PROBLEM TO WORK ON
Below are records to be output exactly, every one of them.

[GIVEN RECORDS Boundary: Start]

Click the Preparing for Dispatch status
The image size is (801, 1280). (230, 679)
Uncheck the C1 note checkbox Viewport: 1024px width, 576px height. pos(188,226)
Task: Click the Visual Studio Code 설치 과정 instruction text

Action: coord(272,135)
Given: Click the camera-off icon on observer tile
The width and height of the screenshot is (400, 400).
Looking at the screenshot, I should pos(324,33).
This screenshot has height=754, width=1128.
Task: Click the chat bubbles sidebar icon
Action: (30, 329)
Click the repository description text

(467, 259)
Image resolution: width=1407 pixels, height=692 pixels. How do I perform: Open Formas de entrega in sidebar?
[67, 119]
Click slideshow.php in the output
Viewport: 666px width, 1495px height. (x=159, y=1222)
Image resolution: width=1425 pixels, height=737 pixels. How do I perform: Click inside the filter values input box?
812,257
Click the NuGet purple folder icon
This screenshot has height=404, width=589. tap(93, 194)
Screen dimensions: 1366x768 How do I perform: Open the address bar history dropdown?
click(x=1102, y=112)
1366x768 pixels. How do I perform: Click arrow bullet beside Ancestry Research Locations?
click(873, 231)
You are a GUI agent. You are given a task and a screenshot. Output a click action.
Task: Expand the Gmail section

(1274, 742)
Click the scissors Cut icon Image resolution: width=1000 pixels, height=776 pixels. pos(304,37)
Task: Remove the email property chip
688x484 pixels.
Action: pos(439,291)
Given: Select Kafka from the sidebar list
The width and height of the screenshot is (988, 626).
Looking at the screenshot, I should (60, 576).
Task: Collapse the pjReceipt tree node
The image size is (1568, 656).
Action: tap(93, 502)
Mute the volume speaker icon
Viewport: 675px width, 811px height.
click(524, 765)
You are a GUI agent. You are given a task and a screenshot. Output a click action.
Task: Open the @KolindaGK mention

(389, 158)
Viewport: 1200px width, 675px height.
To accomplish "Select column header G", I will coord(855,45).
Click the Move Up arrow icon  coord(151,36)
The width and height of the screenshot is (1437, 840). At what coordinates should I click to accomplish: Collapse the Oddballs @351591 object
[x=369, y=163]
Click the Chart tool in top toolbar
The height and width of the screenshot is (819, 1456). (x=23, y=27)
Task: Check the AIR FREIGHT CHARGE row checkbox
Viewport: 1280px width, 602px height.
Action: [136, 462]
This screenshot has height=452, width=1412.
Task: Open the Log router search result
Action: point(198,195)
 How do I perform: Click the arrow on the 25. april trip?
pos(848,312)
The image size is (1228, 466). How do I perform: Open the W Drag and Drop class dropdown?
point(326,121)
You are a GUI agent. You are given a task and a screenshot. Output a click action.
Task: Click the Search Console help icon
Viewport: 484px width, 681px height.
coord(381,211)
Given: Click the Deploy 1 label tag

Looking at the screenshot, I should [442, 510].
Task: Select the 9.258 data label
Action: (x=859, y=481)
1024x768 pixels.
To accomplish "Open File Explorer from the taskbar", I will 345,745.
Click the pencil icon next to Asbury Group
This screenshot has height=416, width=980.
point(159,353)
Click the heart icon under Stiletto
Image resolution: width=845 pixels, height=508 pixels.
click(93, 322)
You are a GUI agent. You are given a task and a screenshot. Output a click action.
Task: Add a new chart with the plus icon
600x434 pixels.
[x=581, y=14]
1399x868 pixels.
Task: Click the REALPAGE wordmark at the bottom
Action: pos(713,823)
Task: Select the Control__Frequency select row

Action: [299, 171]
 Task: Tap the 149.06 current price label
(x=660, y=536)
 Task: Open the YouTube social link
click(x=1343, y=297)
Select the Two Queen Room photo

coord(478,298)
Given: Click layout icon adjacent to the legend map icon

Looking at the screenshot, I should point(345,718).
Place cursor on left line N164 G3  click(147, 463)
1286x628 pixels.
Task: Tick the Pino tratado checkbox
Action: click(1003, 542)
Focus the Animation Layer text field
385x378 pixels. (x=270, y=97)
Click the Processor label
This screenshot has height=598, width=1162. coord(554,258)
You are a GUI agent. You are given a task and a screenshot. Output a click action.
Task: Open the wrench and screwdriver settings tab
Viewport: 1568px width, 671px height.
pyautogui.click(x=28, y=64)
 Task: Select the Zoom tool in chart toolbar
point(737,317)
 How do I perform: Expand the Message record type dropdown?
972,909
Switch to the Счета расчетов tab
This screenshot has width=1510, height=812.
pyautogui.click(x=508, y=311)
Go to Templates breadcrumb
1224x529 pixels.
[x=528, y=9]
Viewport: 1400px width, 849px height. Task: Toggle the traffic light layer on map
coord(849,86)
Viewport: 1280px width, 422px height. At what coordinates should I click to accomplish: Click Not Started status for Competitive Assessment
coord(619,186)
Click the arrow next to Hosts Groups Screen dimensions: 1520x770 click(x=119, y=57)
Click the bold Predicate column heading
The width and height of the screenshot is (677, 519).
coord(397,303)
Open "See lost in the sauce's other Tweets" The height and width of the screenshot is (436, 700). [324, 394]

[GIVEN RECORDS Boundary: End]

ANSWER FOR THIS EXERCISE
Click the Preparing for Dispatch status
The image size is (801, 1280). (230, 679)
Uncheck the C1 note checkbox Viewport: 1024px width, 576px height. pos(188,226)
Task: Click the Visual Studio Code 설치 과정 instruction text

Action: coord(272,135)
Given: Click the camera-off icon on observer tile
The width and height of the screenshot is (400, 400).
Looking at the screenshot, I should pos(324,33).
This screenshot has height=754, width=1128.
Task: Click the chat bubbles sidebar icon
Action: (30, 329)
Click the repository description text

(467, 259)
Image resolution: width=1407 pixels, height=692 pixels. How do I perform: Open Formas de entrega in sidebar?
[67, 119]
Click slideshow.php in the output
Viewport: 666px width, 1495px height. (x=159, y=1222)
Image resolution: width=1425 pixels, height=737 pixels. How do I perform: Click inside the filter values input box?
812,257
Click the NuGet purple folder icon
This screenshot has height=404, width=589. tap(93, 194)
Screen dimensions: 1366x768 How do I perform: Open the address bar history dropdown?
click(x=1102, y=112)
1366x768 pixels. How do I perform: Click arrow bullet beside Ancestry Research Locations?
click(873, 231)
You are a GUI agent. You are given a task and a screenshot. Output a click action.
Task: Expand the Gmail section

(1274, 742)
Click the scissors Cut icon Image resolution: width=1000 pixels, height=776 pixels. pos(304,37)
Task: Remove the email property chip
688x484 pixels.
Action: pos(439,291)
Given: Select Kafka from the sidebar list
The width and height of the screenshot is (988, 626).
Looking at the screenshot, I should (60, 576).
Task: Collapse the pjReceipt tree node
The image size is (1568, 656).
Action: tap(93, 502)
Mute the volume speaker icon
Viewport: 675px width, 811px height.
click(524, 765)
You are a GUI agent. You are given a task and a screenshot. Output a click action.
Task: Open the @KolindaGK mention

(389, 158)
Viewport: 1200px width, 675px height.
To accomplish "Select column header G", I will coord(855,45).
Click the Move Up arrow icon  coord(151,36)
The width and height of the screenshot is (1437, 840). At what coordinates should I click to accomplish: Collapse the Oddballs @351591 object
[x=369, y=163]
Click the Chart tool in top toolbar
The height and width of the screenshot is (819, 1456). (x=23, y=27)
Task: Check the AIR FREIGHT CHARGE row checkbox
Viewport: 1280px width, 602px height.
Action: [136, 462]
This screenshot has height=452, width=1412.
Task: Open the Log router search result
Action: point(198,195)
 How do I perform: Click the arrow on the 25. april trip?
pos(848,312)
The image size is (1228, 466). How do I perform: Open the W Drag and Drop class dropdown?
point(326,121)
You are a GUI agent. You are given a task and a screenshot. Output a click action.
Task: Click the Search Console help icon
Viewport: 484px width, 681px height.
coord(381,211)
Given: Click the Deploy 1 label tag

Looking at the screenshot, I should [442, 510].
Task: Select the 9.258 data label
Action: (x=859, y=481)
1024x768 pixels.
To accomplish "Open File Explorer from the taskbar", I will 345,745.
Click the pencil icon next to Asbury Group
This screenshot has height=416, width=980.
point(159,353)
Click the heart icon under Stiletto
Image resolution: width=845 pixels, height=508 pixels.
click(93, 322)
You are a GUI agent. You are given a task and a screenshot. Output a click action.
Task: Add a new chart with the plus icon
600x434 pixels.
[x=581, y=14]
1399x868 pixels.
Task: Click the REALPAGE wordmark at the bottom
Action: pos(713,823)
Task: Select the Control__Frequency select row

Action: [299, 171]
 Task: Tap the 149.06 current price label
(x=660, y=536)
 Task: Open the YouTube social link
click(x=1343, y=297)
Select the Two Queen Room photo

coord(478,298)
Given: Click layout icon adjacent to the legend map icon

Looking at the screenshot, I should point(345,718).
Place cursor on left line N164 G3  click(147, 463)
1286x628 pixels.
Task: Tick the Pino tratado checkbox
Action: click(1003, 542)
Focus the Animation Layer text field
385x378 pixels. (x=270, y=97)
Click the Processor label
This screenshot has height=598, width=1162. coord(554,258)
You are a GUI agent. You are given a task and a screenshot. Output a click action.
Task: Open the wrench and screwdriver settings tab
Viewport: 1568px width, 671px height.
pyautogui.click(x=28, y=64)
 Task: Select the Zoom tool in chart toolbar
point(737,317)
 How do I perform: Expand the Message record type dropdown?
972,909
Switch to the Счета расчетов tab
This screenshot has width=1510, height=812.
pyautogui.click(x=508, y=311)
Go to Templates breadcrumb
1224x529 pixels.
[x=528, y=9]
Viewport: 1400px width, 849px height. Task: Toggle the traffic light layer on map
coord(849,86)
Viewport: 1280px width, 422px height. At what coordinates should I click to accomplish: Click Not Started status for Competitive Assessment
coord(619,186)
Click the arrow next to Hosts Groups Screen dimensions: 1520x770 click(x=119, y=57)
Click the bold Predicate column heading
The width and height of the screenshot is (677, 519).
coord(397,303)
Open "See lost in the sauce's other Tweets" The height and width of the screenshot is (436, 700). [324, 394]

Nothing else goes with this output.